Task to complete: Convert the data, starting at the line that contains "You are a GUI" and ending at the last line of the data, into a Markdown table with the columns Row and Line, omitting blank lines and leaving out the pictures.

== Records shown ==

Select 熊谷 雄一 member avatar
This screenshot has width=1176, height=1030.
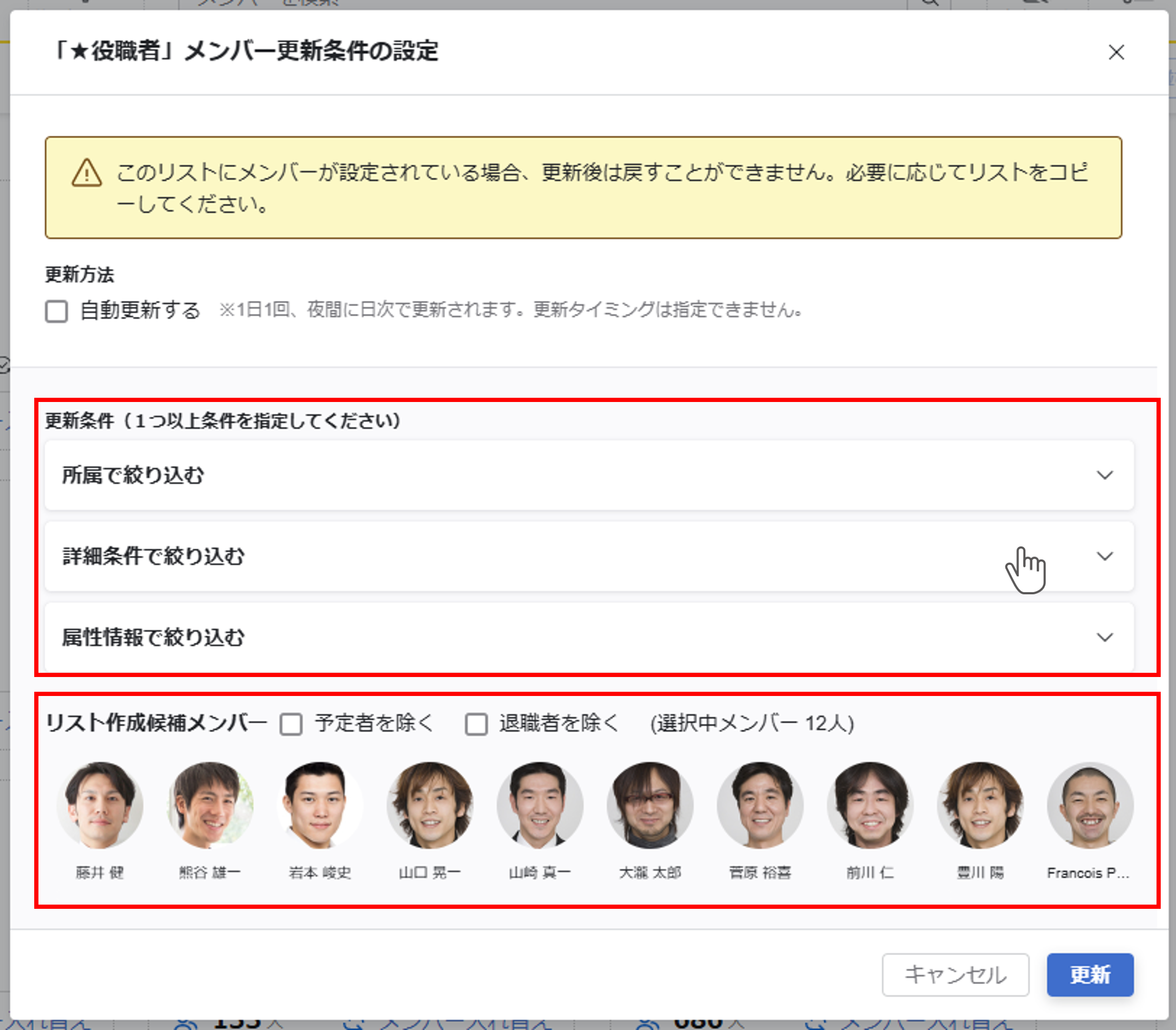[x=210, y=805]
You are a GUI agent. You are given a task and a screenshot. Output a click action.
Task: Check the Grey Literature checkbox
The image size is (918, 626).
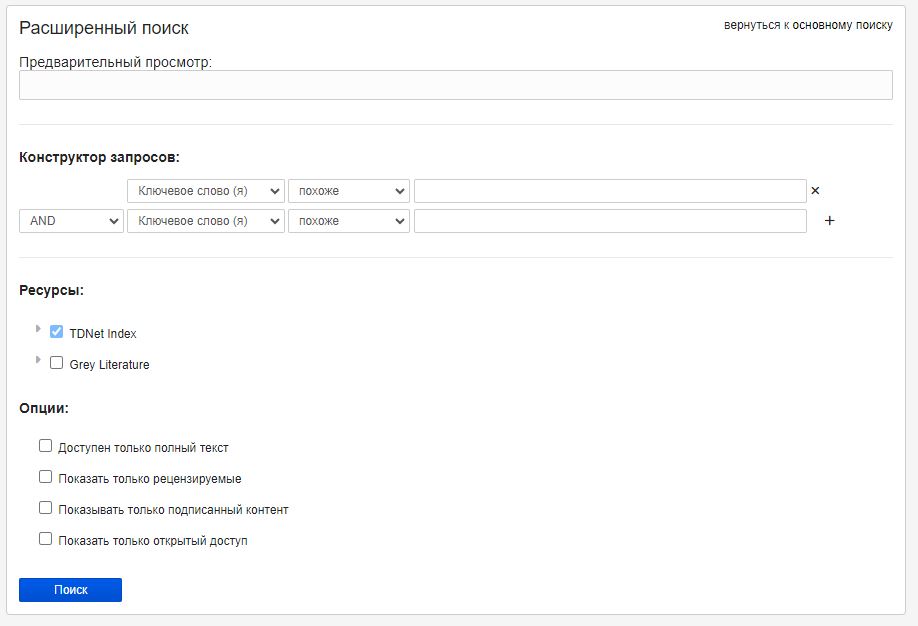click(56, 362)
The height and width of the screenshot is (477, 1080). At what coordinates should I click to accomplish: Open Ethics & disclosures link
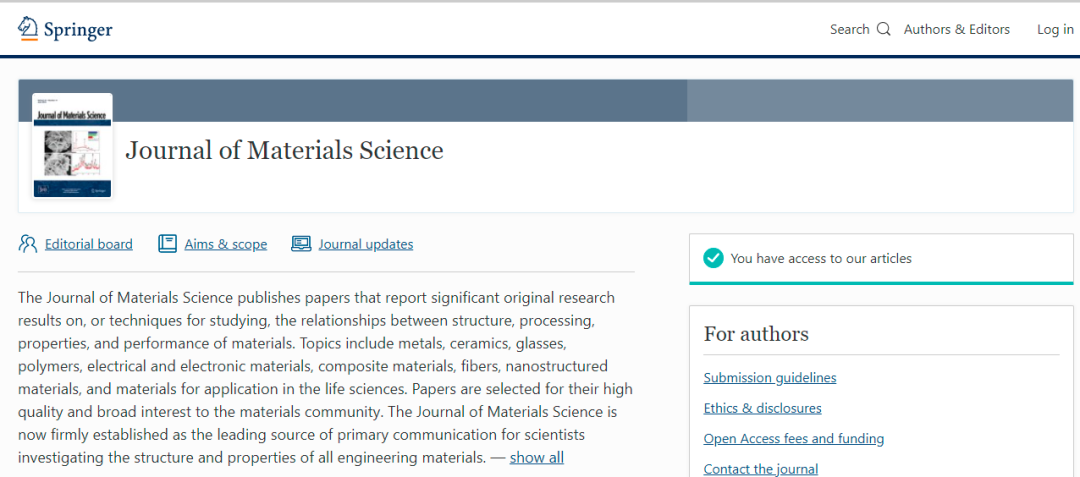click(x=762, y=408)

===

Response to the task:
| Row | Line |
|---|---|
| 1 | You are a GUI agent. You are given a task and a screenshot. Output a click action. |
| 2 | Task: Check the Grey Literature checkbox |
| 3 | The image size is (918, 626). |
| 4 | click(56, 362) |
| 5 | The height and width of the screenshot is (477, 1080). At what coordinates should I click to accomplish: Open Ethics & disclosures link |
| 6 | click(x=762, y=408) |